-------- Source extract --------

Published On: Jun 10 2012 08:23:23 PM CDT
Updated On: Apr 22 2010 04:42:40 AM CDT

Every person and location in our viewing area matters to us, whether its 3AM or 3PM. Our commitment to you is that if the weather threatens in your location, we're tracking it. Morning, noon or night we are here to keep you ahead of the storm. We come in early and we stasylate if need be and we don't take weekends off, even in the morning.

At the same time, we do understand that you come to us to watch high quality programming and can be frustrated when your program is interupted for coveage of ongoing severe weather that isn't barreling down on your house. We hope that you understand for the people with potentially life threatening weather approaching we are providing useful, important information that is integral to the decision making process.

In the map on the left hand side, you see three areas defined in southern Colorado. In general, these coincide with the population centers in our viewing area.

Tier System

Area I includes the greater Colorado Springs and Pueblo metros, the greater Front Range and the highway 50 corridor from Canon City to La Junta in a 20 mile wide swath.

Area II includes the remainder of our defined television market.

Area III includes fringe areas that do get our television signal and are areas where a large number of people travel from to work and or shop in Colorado Springs or the Pikes Peak Region.

Progam Cut-in Policy

These three areas are used as an approximation to population maximums and serve as a basis for the guidelines of our severe weather coverage policy, particularly in regards to potentially tornadic thunderstorms. A thunderstorm producing a tornado in area I had a much higer likelyhood of hitting a building and possibly injuring occupants than it does in area II or area III. As a result, a tornado warning for Area I will prompt us to interput regular programming with continuous coverage on television and on radio. Usually in these scenarios, information is coming in so fast due to the amount of people that see the tornado or funnel cloud or are affected by the storm that its prudent for us to stay on the air just to relay information from you or the authorities, let alone tracking the storm itself.

--------

What you need to do
1. Please answer these questions from the weather coverage policy:
(a) Which highway corridor falls within Area I, and between which two towns?
(b) What does Area II include?
(c) What does a tornado warning for Area I lead the station to do?
2. Summarize the weather coverage policy in two sentences.
3. Resume the weather coverage policy after its last sentence.

-------- Stored records --------

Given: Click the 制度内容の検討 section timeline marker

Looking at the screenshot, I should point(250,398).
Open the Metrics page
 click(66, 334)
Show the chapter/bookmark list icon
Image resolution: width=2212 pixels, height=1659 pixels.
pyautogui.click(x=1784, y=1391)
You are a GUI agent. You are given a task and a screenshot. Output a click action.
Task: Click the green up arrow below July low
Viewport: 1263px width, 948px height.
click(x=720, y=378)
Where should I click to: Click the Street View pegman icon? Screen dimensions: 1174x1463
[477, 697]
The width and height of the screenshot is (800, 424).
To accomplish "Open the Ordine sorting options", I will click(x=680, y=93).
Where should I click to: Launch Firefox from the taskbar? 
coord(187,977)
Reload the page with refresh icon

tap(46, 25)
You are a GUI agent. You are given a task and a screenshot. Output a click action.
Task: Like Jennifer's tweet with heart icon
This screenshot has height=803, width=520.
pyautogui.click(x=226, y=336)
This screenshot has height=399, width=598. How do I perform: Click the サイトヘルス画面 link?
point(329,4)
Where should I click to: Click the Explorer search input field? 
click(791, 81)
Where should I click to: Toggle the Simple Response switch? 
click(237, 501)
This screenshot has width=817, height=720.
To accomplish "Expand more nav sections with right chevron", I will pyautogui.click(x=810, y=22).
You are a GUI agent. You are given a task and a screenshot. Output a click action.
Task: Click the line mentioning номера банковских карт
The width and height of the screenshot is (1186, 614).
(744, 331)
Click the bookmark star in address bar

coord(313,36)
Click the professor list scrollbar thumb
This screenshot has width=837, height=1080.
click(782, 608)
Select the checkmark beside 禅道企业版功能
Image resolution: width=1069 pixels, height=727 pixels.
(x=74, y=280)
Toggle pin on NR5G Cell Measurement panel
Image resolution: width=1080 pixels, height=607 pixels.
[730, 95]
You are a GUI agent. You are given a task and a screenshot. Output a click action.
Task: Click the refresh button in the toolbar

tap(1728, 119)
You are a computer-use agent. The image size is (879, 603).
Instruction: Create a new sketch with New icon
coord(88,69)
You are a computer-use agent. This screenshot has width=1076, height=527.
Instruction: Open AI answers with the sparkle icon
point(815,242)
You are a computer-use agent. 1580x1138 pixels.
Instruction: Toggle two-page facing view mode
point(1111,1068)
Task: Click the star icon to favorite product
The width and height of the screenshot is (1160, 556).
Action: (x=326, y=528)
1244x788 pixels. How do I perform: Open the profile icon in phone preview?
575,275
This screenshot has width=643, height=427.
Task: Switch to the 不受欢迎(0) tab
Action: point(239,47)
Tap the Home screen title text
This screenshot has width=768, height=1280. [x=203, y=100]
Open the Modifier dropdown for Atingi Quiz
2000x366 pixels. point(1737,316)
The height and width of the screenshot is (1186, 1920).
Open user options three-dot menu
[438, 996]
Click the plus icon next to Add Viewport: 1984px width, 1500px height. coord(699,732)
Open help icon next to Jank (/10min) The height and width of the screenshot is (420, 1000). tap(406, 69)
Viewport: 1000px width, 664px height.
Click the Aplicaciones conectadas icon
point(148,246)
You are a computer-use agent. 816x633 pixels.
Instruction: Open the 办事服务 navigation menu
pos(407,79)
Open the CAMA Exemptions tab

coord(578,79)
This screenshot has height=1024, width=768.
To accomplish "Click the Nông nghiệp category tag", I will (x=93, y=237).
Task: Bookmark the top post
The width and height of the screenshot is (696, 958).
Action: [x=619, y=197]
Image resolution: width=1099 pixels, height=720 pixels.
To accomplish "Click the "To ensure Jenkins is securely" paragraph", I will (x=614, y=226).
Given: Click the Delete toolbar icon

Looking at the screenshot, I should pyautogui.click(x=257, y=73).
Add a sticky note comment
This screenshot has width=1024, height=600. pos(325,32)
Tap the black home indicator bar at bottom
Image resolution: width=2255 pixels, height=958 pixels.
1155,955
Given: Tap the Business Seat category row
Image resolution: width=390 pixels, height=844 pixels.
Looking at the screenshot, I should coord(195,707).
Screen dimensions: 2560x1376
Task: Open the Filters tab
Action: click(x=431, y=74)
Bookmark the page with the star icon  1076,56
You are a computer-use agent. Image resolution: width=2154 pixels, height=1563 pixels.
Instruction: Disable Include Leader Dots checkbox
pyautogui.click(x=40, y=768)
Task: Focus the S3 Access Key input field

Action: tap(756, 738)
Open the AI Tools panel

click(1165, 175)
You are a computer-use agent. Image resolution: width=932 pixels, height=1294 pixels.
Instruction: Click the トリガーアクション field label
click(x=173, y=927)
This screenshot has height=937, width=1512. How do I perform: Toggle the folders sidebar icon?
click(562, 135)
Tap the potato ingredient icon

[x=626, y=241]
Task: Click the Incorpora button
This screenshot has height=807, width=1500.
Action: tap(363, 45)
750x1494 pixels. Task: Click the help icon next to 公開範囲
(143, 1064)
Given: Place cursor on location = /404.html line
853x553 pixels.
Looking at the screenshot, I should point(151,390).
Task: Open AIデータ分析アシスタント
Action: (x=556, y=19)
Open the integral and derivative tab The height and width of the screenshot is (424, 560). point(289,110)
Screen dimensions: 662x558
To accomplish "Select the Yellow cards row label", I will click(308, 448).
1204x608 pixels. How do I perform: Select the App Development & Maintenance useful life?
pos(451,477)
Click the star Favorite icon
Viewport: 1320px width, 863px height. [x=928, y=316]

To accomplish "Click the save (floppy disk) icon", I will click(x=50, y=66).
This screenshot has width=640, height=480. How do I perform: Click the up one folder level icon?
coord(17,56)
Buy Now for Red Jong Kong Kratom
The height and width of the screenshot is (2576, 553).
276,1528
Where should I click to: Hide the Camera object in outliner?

--------

Results
1.
(a) The highway 50 corridor from Canon City to La Junta, in a 20 mile wide swath.
(b) The remainder of the station's defined television market.
(c) Interrupt regular programming with continuous coverage on television and on radio.

2. The station tracks threatening weather morning, noon or night and interrupts programming to give people facing potentially life-threatening weather useful information, though it understands viewers can be frustrated by these interruptions. It divides southern Colorado into three areas that roughly match population centers, and a tornado warning for Area I, which covers the greater Colorado Springs and Pueblo metros, brings continuous coverage on television and radio.

3.
Our policy for Area II is to cut-in each commercial break unless the storm is in a very sparsely populated area, like over Pinon Canyon in northern Las Animas County. We will likely stay on the air with continuous coverage if the tornado has been spotted on the ground or if the storm is approaching a community. No two weather situations are the same and our policy does contain built in flexibility for the on-duty STORMTRACKER to increase or decrease coverage as needed.

A thunderstorm producing a tornado in Area III is treated differently from the other two areas as this techinically is not our home television market. As a result, not all residents can adequately obtain our television signal. However, some residents living on certain hills can only get Colorado Spgrings stations and not the television signals out of Denver. If a tornado is near I25 or highway 83 or is moving toward our area we'll likely do frequent updates during commercial breaks.

Weather Crawl Policy

As we realize this is the easiest way to get continuous information out with least impact on programming, almost all severe weather alerts will warrant a constant crawl or display of the map containing radar and warning information at the bottom of the screen. This system automatically updates warning information from the National Weather Service and will also be supplemented by additional information from us in the office.